For a matrix (m, k) and (k, n) → result is (m, n). The "inner" dimension k must match.

import numpy as np

A = np.zeros((3, 4))    # 3 rows, 4 cols
B = np.zeros((4, 5))    # 4 rows, 5 cols

C = A @ B
print("A @ B shape:", C.shape)   # (3, 5)

Identity matrix and inverse

import numpy as np

A = np.array([
    [4, 7],
    [2, 6],
], dtype=float)

# Identity matrix
I = np.eye(2)
print("Identity:")
print(I)

# Inverse — A @ A_inv should equal I
A_inv = np.linalg.inv(A)
print("\nInverse:")
print(A_inv)

print("\nA @ A_inv:")
print(np.round(A @ A_inv, decimals=3))    # ≈ identity

A matrix is singular (no inverse) when its rows or columns are linearly dependent. NumPy raises LinAlgError in that case.

Solving linear systems — np.linalg.solve()

Given Ax = b, find x.
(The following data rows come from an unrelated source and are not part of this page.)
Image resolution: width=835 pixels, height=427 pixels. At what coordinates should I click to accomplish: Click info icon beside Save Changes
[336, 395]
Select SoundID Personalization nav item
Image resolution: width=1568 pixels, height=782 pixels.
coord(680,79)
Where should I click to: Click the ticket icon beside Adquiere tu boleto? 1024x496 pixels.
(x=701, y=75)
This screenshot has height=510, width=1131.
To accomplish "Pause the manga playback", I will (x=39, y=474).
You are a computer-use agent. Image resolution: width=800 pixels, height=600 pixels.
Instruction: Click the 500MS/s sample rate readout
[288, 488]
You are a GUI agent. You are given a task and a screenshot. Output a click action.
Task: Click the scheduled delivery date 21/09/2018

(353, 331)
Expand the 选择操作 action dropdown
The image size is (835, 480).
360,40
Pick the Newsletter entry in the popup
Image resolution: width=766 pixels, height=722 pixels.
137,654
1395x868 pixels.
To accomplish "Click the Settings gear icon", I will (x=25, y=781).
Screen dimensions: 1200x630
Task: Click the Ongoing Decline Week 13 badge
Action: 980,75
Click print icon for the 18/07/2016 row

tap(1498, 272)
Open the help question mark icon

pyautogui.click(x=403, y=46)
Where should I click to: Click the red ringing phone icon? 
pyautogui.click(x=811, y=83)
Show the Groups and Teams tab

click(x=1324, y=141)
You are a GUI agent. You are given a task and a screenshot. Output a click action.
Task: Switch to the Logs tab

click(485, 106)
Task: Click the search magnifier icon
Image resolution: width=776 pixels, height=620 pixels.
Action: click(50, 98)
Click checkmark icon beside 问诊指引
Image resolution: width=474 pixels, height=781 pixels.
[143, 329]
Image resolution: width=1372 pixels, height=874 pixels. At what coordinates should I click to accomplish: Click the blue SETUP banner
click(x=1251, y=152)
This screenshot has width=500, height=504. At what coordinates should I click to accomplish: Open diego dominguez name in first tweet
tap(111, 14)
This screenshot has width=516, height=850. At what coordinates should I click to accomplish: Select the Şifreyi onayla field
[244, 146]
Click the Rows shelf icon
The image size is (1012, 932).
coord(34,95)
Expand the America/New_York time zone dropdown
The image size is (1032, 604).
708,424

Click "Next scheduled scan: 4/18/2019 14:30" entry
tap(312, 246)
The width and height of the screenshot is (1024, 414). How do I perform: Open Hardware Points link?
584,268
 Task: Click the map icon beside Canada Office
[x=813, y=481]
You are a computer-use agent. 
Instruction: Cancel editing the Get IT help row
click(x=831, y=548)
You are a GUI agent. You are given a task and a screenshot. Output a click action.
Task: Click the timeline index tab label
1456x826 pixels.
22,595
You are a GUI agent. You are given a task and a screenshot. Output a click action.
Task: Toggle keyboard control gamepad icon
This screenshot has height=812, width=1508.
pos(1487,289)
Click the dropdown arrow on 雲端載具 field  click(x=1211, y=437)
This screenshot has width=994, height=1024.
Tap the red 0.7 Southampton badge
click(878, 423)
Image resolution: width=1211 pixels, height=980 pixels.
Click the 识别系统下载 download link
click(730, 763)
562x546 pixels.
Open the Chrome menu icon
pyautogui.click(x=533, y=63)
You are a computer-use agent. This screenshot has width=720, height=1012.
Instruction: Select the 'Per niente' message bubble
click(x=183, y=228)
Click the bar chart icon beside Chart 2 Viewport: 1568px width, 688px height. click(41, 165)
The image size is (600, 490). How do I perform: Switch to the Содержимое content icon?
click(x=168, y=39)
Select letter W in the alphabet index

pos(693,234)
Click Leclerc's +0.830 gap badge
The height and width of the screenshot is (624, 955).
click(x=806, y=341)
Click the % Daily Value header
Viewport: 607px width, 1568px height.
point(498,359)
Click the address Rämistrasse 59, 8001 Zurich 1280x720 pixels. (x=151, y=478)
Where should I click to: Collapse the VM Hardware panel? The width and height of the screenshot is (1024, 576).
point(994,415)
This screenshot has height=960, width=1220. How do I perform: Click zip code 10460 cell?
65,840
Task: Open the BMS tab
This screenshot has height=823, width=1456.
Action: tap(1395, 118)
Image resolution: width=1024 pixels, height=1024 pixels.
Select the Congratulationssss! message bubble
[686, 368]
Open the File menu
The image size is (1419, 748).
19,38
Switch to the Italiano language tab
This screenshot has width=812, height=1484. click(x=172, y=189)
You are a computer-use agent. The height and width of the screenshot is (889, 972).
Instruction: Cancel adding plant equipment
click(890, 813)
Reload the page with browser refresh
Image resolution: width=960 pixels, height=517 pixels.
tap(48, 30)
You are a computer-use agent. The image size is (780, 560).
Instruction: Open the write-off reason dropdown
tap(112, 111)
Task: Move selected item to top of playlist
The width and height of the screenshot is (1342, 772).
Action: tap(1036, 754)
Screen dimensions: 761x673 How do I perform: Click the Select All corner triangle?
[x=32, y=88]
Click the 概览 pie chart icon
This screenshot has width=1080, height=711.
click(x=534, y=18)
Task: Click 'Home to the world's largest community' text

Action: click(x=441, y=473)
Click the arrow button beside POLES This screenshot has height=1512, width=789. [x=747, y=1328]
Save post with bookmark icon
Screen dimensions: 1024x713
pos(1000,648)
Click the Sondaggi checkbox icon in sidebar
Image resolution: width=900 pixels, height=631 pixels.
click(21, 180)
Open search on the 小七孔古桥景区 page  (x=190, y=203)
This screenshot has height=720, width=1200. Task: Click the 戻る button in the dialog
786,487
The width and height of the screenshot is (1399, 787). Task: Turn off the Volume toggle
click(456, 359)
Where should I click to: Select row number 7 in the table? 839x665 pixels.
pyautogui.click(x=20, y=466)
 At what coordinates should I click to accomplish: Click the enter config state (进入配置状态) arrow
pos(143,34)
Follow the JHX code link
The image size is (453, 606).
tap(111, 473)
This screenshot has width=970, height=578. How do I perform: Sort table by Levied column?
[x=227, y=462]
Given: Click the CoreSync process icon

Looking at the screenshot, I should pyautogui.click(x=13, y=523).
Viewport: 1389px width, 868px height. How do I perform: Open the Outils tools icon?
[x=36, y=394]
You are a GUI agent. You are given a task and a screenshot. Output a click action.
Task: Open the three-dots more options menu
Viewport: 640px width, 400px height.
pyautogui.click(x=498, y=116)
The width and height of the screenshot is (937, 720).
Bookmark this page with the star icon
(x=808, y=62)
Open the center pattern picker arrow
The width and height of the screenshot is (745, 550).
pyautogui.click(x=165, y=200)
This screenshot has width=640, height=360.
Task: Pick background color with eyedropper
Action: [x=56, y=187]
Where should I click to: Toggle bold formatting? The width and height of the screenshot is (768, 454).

Don't use invsolve is faster and more accurate.

import numpy as np

# 3x + 2y = 7
# 4x - y  = 1

A = np.array([
    [3, 2],
    [4, -1],
])
b = np.array([7, 1])

x = np.linalg.solve(A, b)
print("x, y =", x)        # solution

# Verify
print("A @ x =", A @ x)    # should match b

Determinant

import numpy as np

A = np.array([
    [4, 7],
    [2, 6],
])
print("det:", np.linalg.det(A))    # 4*6 - 7*2 = 10

Zero determinant → singular matrix → no inverse.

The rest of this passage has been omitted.